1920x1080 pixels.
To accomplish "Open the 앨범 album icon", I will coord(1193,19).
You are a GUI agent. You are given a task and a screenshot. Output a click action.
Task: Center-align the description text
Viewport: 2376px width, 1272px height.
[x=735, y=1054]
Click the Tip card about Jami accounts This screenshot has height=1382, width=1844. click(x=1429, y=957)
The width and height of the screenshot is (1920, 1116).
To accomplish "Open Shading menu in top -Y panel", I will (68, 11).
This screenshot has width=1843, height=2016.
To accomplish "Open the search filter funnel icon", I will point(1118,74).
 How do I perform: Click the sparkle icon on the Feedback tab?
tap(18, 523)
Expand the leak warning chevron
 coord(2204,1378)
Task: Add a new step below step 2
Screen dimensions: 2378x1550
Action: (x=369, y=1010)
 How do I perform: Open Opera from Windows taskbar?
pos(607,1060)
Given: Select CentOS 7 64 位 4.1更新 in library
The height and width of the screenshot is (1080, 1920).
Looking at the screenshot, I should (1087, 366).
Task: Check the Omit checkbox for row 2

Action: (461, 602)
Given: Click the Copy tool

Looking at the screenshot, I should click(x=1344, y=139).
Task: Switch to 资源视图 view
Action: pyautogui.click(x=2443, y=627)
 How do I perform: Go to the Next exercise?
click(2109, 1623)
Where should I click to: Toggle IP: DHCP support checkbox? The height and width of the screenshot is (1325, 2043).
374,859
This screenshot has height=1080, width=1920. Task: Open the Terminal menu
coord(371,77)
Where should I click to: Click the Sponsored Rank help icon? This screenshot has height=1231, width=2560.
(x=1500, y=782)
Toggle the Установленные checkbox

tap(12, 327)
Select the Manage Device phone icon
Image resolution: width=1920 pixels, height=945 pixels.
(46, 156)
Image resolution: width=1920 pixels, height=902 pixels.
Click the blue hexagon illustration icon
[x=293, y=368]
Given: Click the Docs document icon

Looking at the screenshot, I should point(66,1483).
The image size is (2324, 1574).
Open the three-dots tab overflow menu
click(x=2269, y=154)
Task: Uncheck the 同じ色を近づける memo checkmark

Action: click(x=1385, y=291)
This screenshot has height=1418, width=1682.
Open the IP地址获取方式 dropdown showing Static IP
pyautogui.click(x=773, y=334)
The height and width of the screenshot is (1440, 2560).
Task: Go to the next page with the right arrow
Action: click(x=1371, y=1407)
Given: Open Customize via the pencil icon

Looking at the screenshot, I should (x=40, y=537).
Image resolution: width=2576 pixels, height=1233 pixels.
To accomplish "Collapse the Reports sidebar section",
________________________________________
(TASK OBJECTIVE):
Check each line of the listing above. Copy it if it holds the string "will".

(SOLUTION):
To accomplish "Open the 앨범 album icon", I will coord(1193,19).
To accomplish "Open Shading menu in top -Y panel", I will (68, 11).
To accomplish "Open the search filter funnel icon", I will point(1118,74).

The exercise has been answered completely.